I remain a SQ user despited consideration of other options.  The source is relatively easy to manage, has strong customer support and evolves., i.e. ipad management at your armchair. My hope is that 24/176 is up next  -  that would be the last mile.  
Disadvantages that remain - while there is still no .flac in itunes and too few 24/96 recordings available,  the biggest issues if simplification.  I want to listen to excellent music, but as i have explored server based audio, i found myself spending WAY too much time on the guts of the system, i.e. set up and basic operation of the system. Lesson's learned - don't download software upgrades immediately and keep they set up as simple as possible.  

I am interested in what readers think server set ups will look like in 5 years and if others have found computer based wifi systems that works best for them. While i like SB, i am certainly open to other options.

H
 

quadlover -- Mon, 08/01/2011 - 10:39

I use Media Monkey to play my hdtracks downloads and files that I downloaded using DVD audio extractor to convert dvd-a files.  I then converted to wav files with Media Monkey.  I transferred the files to itunes and then converted them to apple lossless files.  They play fine but 170 files will not load to my ipod classic as an error message says incompatible file.  According to itunes sample rate of apple lossless files sample rate is 88.200 or 96.000 khz.  How do I change sample rate to play on ipod for use when traveling?
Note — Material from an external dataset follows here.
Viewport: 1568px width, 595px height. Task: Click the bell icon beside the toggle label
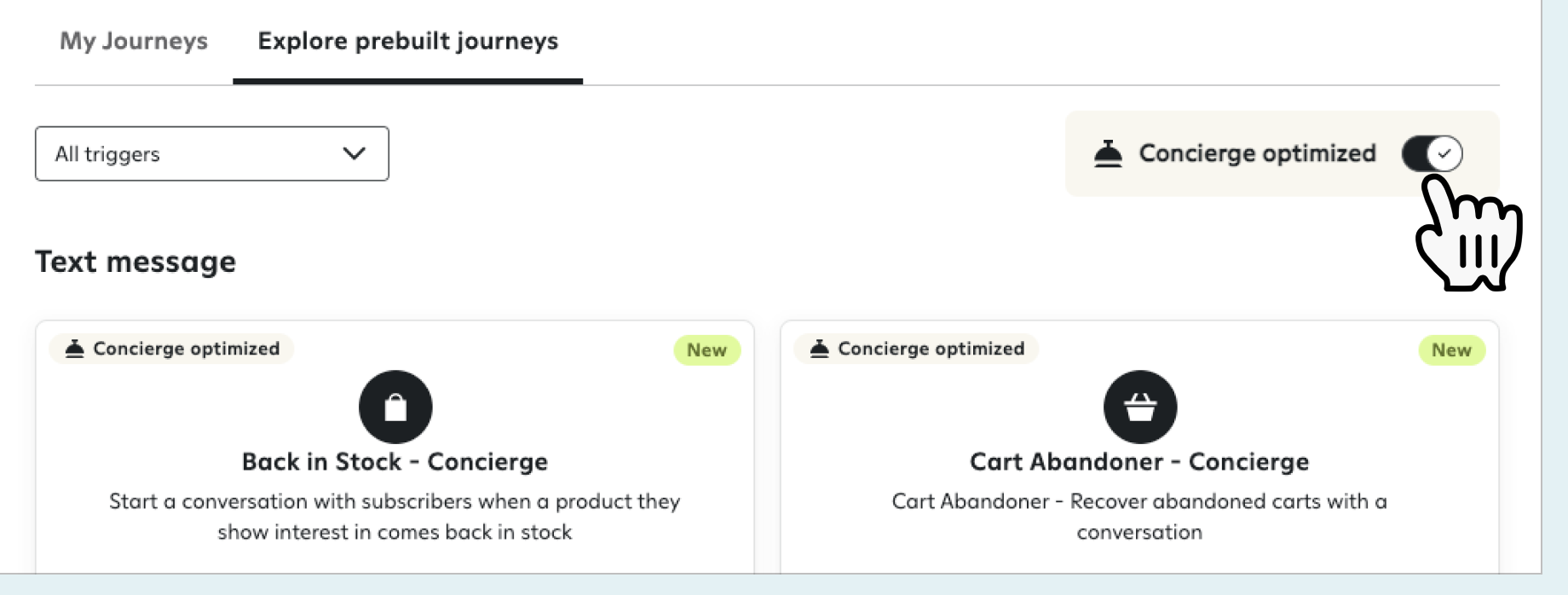(x=1108, y=153)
hshrader -- Mon, 08/01/2011 - 23:26

I used Media Monkey to manage my library of hi res music until i was able to convert from flac to apple lossless.   Now it they all fit together on one platform.  I wouldn't doubt that Media Monkey is functionally superiour to itunes, but since i have a few ipods and my family uses the itunes store, i guess i am stuck.
I have not downsampled files so cannot help out here. I do recall posts related to this question so a search might be fruitful if no one replies here.